I’m using HtmlUnit to programatically fill out and submit a web form in Java. Here’s my code:
WebClient client = new WebClient();
client.setThrowExceptionOnScriptError(false); // avoid JavaScript errors
client.setTimeout(120000); // 2 minutes
HtmlPage page;
// load the website
page = client.getPage("http://www.some-website.com");
// represent the page elements in Java objects
// input fields and checkboxes first, then...
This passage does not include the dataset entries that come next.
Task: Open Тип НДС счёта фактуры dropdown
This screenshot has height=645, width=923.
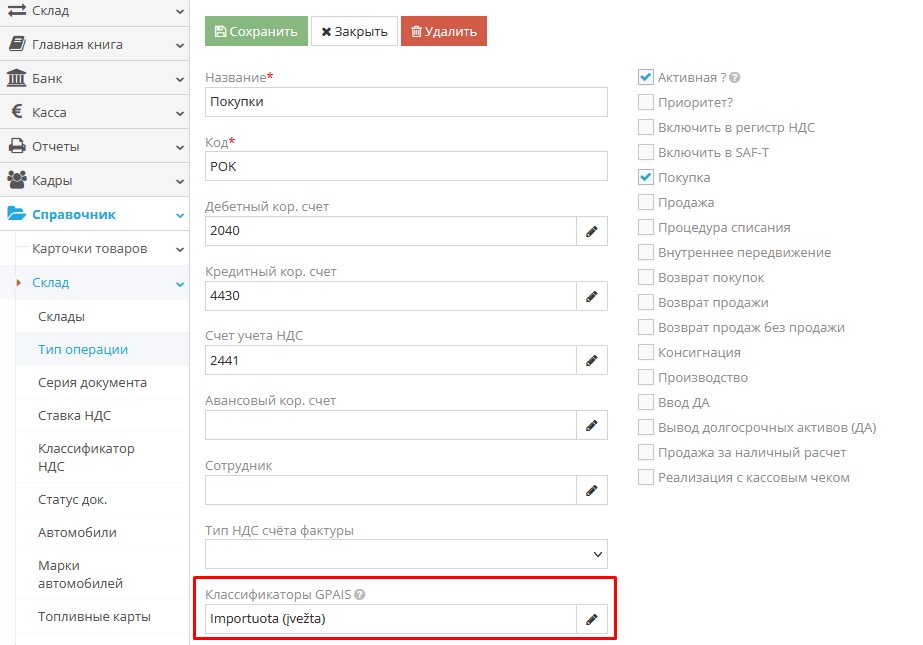Action: (x=406, y=554)
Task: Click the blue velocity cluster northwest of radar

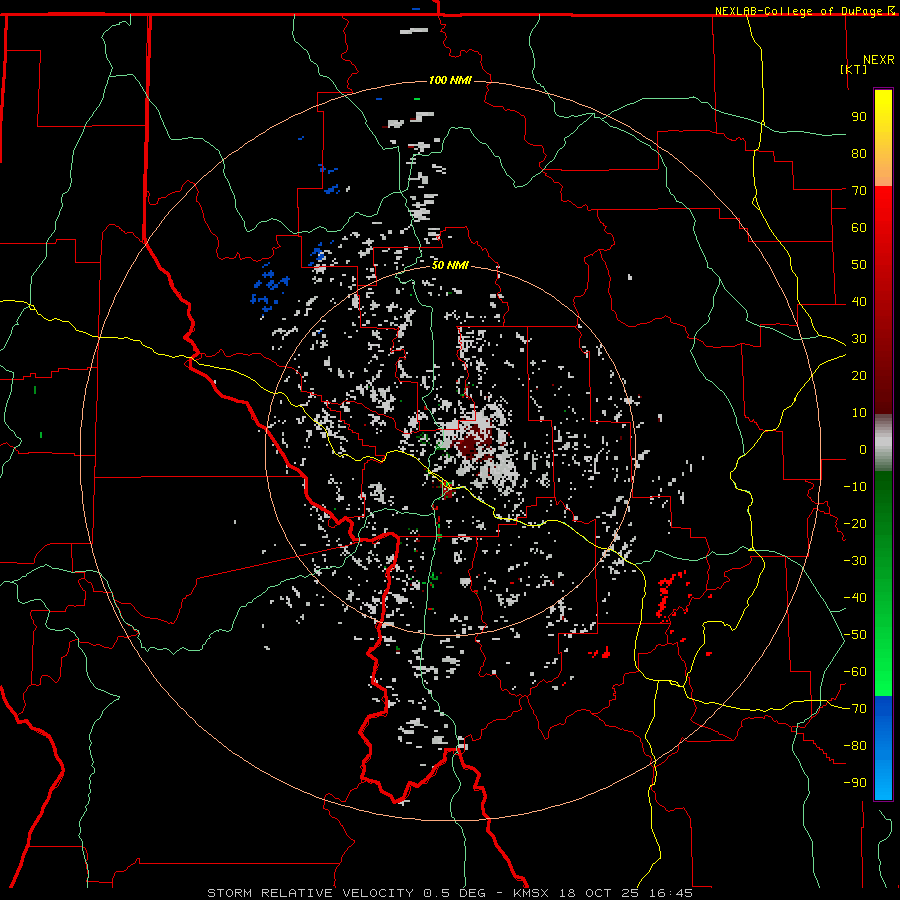Action: tap(268, 288)
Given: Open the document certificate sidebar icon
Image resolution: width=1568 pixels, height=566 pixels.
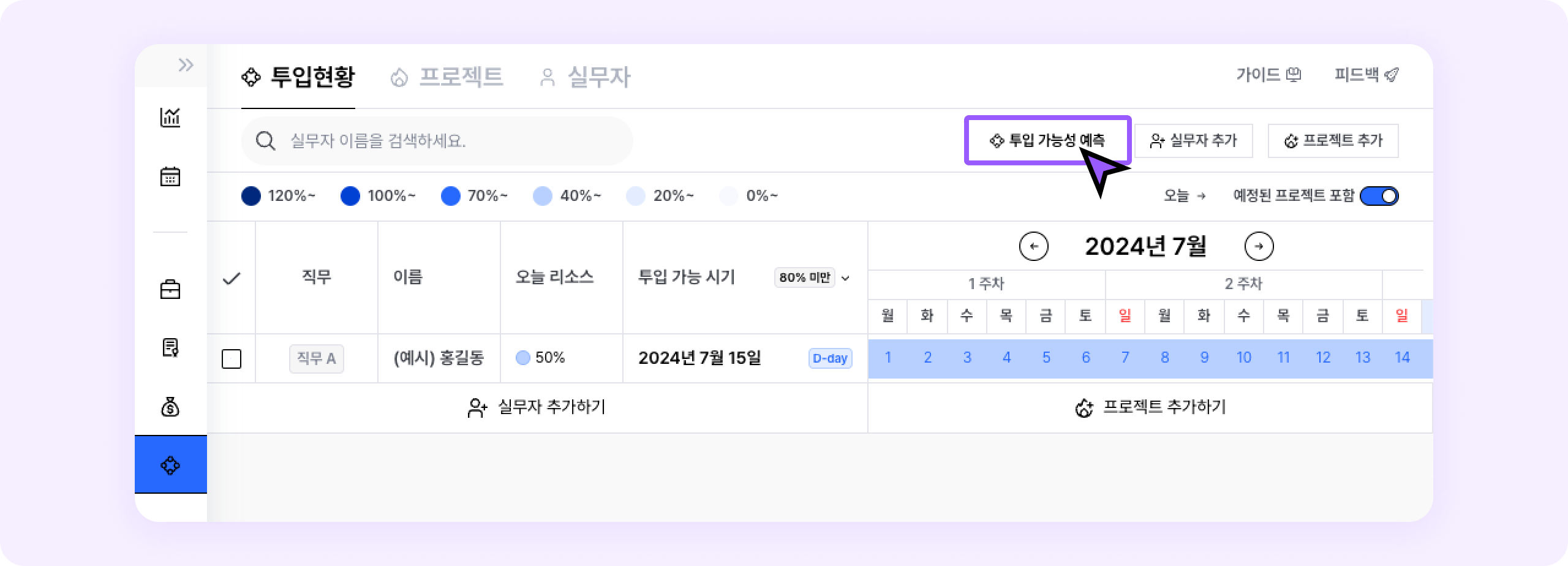Looking at the screenshot, I should (x=170, y=347).
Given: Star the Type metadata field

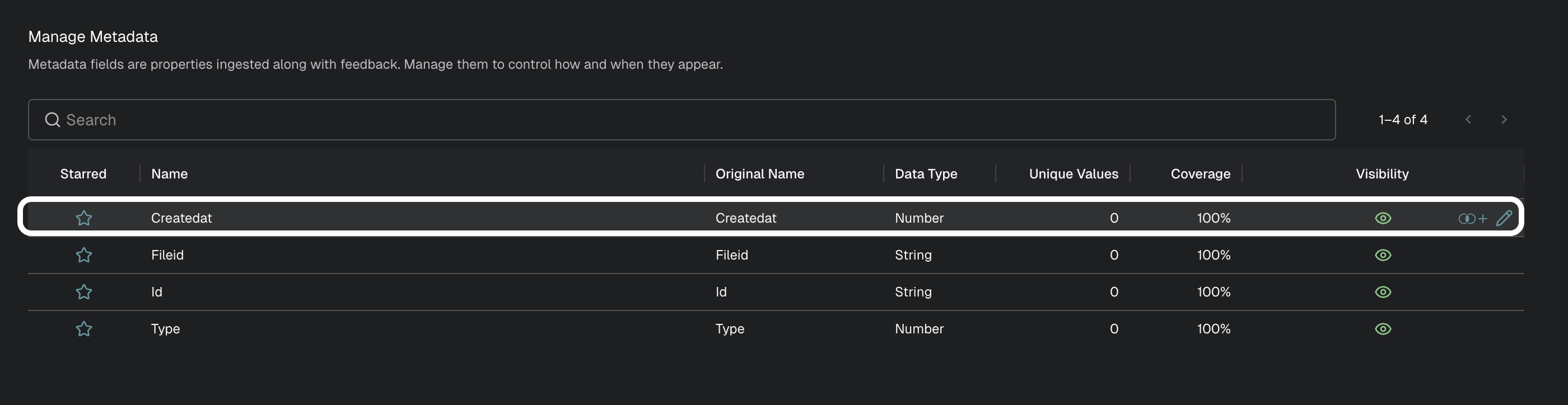Looking at the screenshot, I should click(x=84, y=329).
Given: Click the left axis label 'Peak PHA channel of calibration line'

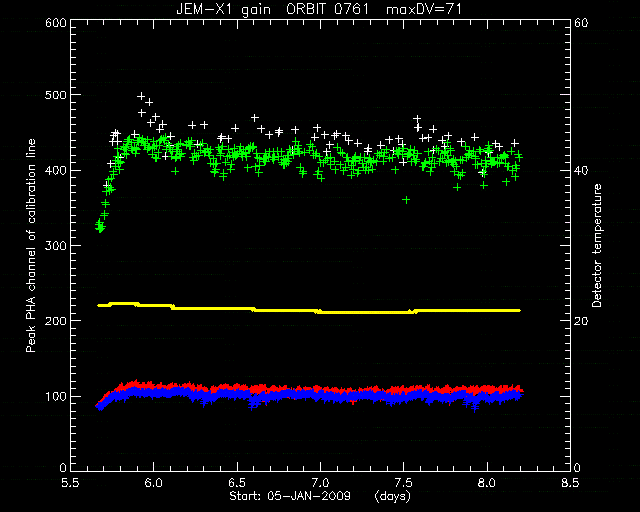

HtmlSubmitInput submit = form.getInputByName("submitbutton");
// set "value" attributes of input fields and checkboxes...
// submit the page
System.out.println("Submitting... ");
page = submit.click();
System.out.println("Done!");
// return the resulting HTML for scraping
return page.asXml();
Now, in the submit.click() part, I keep getting the following Exception:
java.net.SocketTimeoutException: Timeout while fetching: http://www.some-website.com
I understand that’s because I’m trying to retrieve data from all the way back to 2002 and until today. Loading it from my browser, the whole process takes normally around six minutes or so, and about 24,200 rows of data are returned.
I counted the time from when Submitting... is printed out and until the SocketTimeoutException is thrown, and in all cases, it’s always exactly one minute even though I set the client timeout to two minutes. Now, I know that that’s the timeout for initially loading the page (the client.getPage(...) call), so is there any way for me to set the timeout for the button click and make it wait more than one minute, maybe ten?
As of this writing, there is no known solution to this problem. What I ended up doing i make multiple automated requests on the page to receive the data in parts. Basically, I queried for 2002 first, then 2003, 2004, and so on.